Como cualquiera sala de arte, no estaba
realizada para la contemplación y disfrute exclusivamente, sino para vender las obras artísticas cualquiera fuese
su nacionalidad, estilo, modalidad y por
consiguiente promocionar y dar a conocer los expositores invitados.
En esa sala que tenía como curador al
poeta y pintor John Sampson Williams, había un buen dinero invertido en piezas
y cristalería importadas al lado de las cuales se exhibían obras escultóricas y
pictóricas de artistas locales conocidos.

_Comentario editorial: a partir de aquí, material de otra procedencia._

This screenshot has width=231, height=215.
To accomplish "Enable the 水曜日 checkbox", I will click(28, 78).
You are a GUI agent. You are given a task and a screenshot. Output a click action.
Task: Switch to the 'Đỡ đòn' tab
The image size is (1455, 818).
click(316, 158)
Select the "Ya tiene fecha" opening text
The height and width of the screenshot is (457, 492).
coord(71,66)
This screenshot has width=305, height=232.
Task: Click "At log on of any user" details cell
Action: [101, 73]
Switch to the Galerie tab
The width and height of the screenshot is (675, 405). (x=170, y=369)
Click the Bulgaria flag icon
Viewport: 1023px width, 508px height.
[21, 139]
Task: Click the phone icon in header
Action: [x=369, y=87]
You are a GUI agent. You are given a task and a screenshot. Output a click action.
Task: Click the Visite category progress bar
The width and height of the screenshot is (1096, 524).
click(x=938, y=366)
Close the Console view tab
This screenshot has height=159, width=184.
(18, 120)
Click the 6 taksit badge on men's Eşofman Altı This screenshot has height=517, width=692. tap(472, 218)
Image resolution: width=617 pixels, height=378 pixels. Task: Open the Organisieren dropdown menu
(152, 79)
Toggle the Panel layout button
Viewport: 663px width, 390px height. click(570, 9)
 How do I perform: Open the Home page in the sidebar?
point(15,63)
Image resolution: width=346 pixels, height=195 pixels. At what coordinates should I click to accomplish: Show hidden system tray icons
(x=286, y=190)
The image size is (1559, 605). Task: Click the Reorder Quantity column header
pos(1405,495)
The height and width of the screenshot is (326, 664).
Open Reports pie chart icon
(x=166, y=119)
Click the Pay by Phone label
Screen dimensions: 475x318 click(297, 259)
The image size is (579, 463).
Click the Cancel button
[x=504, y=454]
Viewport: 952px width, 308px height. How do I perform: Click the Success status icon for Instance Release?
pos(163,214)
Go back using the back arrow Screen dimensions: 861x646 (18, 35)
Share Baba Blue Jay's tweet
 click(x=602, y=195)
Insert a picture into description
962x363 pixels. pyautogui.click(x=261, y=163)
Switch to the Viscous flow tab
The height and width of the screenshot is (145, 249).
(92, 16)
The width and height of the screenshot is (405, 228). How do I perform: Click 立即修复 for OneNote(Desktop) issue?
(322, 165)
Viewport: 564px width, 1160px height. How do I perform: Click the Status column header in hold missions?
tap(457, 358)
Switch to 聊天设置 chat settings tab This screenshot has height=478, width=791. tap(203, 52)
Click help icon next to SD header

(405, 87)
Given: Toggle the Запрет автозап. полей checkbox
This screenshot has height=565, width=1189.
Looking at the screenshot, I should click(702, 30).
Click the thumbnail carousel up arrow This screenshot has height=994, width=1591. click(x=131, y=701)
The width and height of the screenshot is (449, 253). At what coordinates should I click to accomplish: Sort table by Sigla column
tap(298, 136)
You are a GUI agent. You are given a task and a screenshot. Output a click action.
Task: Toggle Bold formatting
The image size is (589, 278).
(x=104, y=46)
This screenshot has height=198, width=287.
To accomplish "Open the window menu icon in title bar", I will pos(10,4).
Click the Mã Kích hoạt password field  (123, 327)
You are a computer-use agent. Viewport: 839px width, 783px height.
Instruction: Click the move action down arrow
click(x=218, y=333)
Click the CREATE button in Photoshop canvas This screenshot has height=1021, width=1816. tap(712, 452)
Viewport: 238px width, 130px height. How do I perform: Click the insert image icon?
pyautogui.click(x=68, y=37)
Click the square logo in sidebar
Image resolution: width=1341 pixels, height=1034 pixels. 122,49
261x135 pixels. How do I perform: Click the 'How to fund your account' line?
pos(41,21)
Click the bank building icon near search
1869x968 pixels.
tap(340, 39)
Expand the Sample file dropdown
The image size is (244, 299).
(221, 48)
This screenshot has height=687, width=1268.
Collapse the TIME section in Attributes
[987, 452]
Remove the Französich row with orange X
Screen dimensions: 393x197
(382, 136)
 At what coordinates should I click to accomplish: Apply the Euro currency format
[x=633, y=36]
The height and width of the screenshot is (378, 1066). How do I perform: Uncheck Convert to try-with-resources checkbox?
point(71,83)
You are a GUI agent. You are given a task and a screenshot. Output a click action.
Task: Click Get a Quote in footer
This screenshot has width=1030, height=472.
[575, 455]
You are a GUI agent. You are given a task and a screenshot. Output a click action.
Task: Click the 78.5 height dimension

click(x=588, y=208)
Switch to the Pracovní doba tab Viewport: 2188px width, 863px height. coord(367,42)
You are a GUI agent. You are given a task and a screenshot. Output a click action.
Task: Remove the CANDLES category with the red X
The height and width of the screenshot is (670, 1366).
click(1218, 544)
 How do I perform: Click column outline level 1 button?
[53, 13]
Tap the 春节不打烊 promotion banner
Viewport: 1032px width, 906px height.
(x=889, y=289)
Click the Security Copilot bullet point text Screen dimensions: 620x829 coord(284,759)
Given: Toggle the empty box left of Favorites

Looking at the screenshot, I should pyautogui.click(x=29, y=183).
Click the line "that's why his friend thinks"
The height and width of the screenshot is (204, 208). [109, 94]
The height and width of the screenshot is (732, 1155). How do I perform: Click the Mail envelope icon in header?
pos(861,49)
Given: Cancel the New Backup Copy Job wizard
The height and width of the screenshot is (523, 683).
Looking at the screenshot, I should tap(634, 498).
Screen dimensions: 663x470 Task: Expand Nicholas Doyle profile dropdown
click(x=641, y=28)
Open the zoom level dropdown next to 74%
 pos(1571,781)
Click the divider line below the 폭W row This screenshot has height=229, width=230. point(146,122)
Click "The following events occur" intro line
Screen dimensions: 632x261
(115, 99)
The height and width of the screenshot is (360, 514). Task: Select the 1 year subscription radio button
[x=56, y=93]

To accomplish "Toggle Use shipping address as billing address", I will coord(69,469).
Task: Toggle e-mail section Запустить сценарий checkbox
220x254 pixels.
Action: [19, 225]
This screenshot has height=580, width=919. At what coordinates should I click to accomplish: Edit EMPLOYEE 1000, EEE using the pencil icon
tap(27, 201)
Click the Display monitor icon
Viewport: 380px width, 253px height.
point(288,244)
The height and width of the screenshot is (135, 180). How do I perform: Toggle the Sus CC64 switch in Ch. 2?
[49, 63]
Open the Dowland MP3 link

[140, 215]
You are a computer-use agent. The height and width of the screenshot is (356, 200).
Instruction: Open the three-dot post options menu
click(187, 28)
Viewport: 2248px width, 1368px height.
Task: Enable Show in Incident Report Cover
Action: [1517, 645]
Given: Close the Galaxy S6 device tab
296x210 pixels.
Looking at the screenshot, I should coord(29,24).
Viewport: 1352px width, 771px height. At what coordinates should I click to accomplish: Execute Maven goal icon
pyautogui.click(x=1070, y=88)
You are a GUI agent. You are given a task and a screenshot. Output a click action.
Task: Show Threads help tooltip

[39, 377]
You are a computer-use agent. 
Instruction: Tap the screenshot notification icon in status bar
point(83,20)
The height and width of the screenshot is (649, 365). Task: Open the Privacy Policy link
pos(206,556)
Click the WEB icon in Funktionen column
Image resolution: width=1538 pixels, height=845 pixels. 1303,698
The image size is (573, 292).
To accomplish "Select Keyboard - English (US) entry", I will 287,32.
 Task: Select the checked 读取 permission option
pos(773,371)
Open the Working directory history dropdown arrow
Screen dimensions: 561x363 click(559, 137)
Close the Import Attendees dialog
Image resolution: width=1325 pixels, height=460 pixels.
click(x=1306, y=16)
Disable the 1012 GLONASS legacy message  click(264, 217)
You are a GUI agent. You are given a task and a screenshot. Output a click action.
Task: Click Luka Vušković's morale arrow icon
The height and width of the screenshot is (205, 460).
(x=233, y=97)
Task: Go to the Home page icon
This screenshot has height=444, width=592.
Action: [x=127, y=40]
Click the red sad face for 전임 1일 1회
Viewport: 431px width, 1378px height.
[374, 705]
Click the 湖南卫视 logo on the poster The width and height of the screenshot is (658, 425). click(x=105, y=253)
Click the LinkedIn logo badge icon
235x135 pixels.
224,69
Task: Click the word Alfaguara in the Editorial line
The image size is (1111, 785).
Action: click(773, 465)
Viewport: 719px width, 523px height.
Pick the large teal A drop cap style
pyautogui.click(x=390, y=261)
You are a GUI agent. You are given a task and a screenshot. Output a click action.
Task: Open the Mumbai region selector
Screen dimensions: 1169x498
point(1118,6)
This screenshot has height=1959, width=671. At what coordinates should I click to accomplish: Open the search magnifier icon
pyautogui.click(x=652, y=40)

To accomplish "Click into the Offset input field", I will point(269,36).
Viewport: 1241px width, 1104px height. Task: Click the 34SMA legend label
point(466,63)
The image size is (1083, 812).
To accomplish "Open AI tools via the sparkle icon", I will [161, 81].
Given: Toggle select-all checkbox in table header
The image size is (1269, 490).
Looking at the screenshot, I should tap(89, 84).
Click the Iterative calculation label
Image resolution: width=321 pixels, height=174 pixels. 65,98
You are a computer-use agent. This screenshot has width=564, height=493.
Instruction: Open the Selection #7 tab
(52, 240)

La sala fue inaugurada con la segunda
exposición individual del poeta y pintor Néstor Rojas, quien el mismo día
vendió casi toda la producción situada en la temática de la máscara, un
elemento de raíces primitivas que no solamente conocemos a través de los ritos
de magia, el teatro y las carnestolendas, sino de la vida misma. Ya lo dice Juan de Dios Peza en su poema Garrik: "El Carnaval del mundo engaña tanto que la vida en una breve mascarada aquí aprendemos a reir con llanto y también a llorar con carcajadas".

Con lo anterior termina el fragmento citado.